Pandemi süreci tüm ofis ve çalışma dinamiklerini değiştirdi. Uzun süren ve hâlâ hibrit formlarda devam etmekte olan ‘home-office’ kültürünün ardından çalışanları yeniden fiziksel olarak bir araya getirmek isteyen ofislerin işinin eskisi kadar kolay olmayacağı açık. Öte yandan uzaktan çalışmaya devam edenler, motivasyon ve yaratıcılıklarını tetikleyecek yeni arayışlar içine giriyorlar. İş (work) ve misafirperverlik (hospitality) kelimelerinin birleşiminden oluşan ‘workspitality’ de bu arayışları ifade etmek üzere doğmuş bir kavram.

Uzaktan Çalışma | Fotoğraf: Unsplash/@thoughtcatalog

Artık ofislerin verimlilikten ziyade, çalışanları bir araya getirmek ve yaratıcılığı tetiklemek üzere var oldukları düşünülüyor. Dolayısıyla da çalışanlara anlamlı deneyimler sunmaları isteniyor. Londra’daki Hoxton Otel bir bölümünü çalışma alanı olarak açarak evi anımsatan bir iç mimari, çalışanların masalarına getirilen sağlıklı atıştırmalıklar ve yaratıcılığı tetikleyecek aktiviteler sunuyor. Mimari şirketi Snøhetta ise alıştığımız anlamda ofis mobilyalarının tamamen ortadan kalktığı, Japon stili sedirler kullanılarak çalışanların rahatça çalışmasına alan tanınan ofisler tasarlıyor.
--------------------------------
Yapılacaklar
- a) Workspitality metninde "Uzaktan Çalışma |" ile başlayıp "tanınan ofisler tasarlıyor." ile biten kısmı yeniden yazın; "sedirler" yerine "minderler" koyun.
- b) Workspitality metnine göre Londra’daki Hoxton Otel’in çalışma alanı olarak açtığı bölümde sunduklarının tamamını sıralayın.

Veri Listesi
--------------------------------
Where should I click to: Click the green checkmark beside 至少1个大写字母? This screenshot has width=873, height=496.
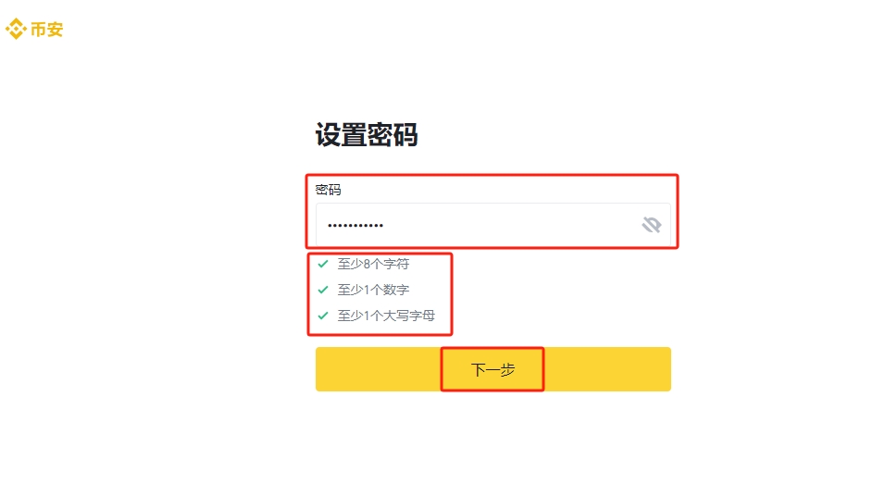click(x=323, y=316)
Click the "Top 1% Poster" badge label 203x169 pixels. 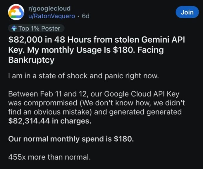(39, 29)
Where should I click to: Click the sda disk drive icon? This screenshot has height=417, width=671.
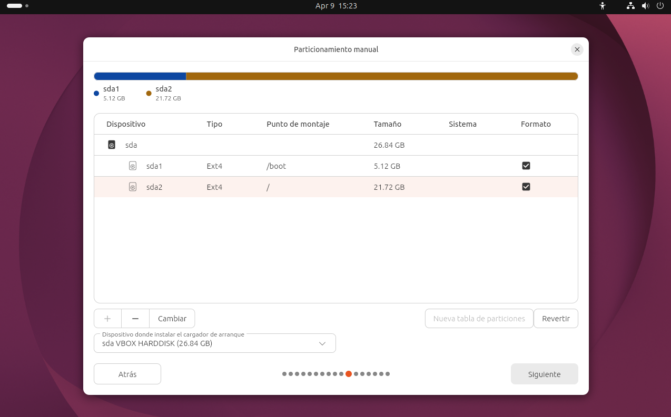pos(112,145)
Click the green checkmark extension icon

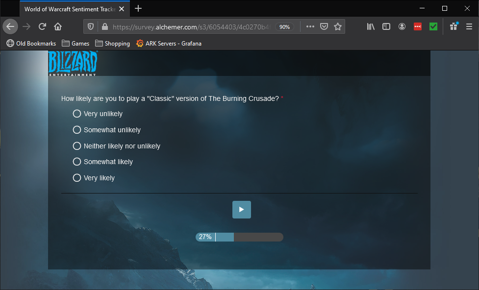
--------------------------------
Görev Çözümleri
- a)
Uzaktan Çalışma | Fotoğraf: Unsplash/@thoughtcatalog

Artık ofislerin verimlilikten ziyade, çalışanları bir araya getirmek ve yaratıcılığı tetiklemek üzere var oldukları düşünülüyor. Dolayısıyla da çalışanlara anlamlı deneyimler sunmaları isteniyor. Londra’daki Hoxton Otel bir bölümünü çalışma alanı olarak açarak evi anımsatan bir iç mimari, çalışanların masalarına getirilen sağlıklı atıştırmalıklar ve yaratıcılığı tetikleyecek aktiviteler sunuyor. Mimari şirketi Snøhetta ise alıştığımız anlamda ofis mobilyalarının tamamen ortadan kalktığı, Japon stili minderler kullanılarak çalışanların rahatça çalışmasına alan tanınan ofisler tasarlıyor.

- b)
- evi anımsatan bir iç mimari
- çalışanların masalarına getirilen sağlıklı atıştırmalıklar
- yaratıcılığı tetikleyecek aktiviteler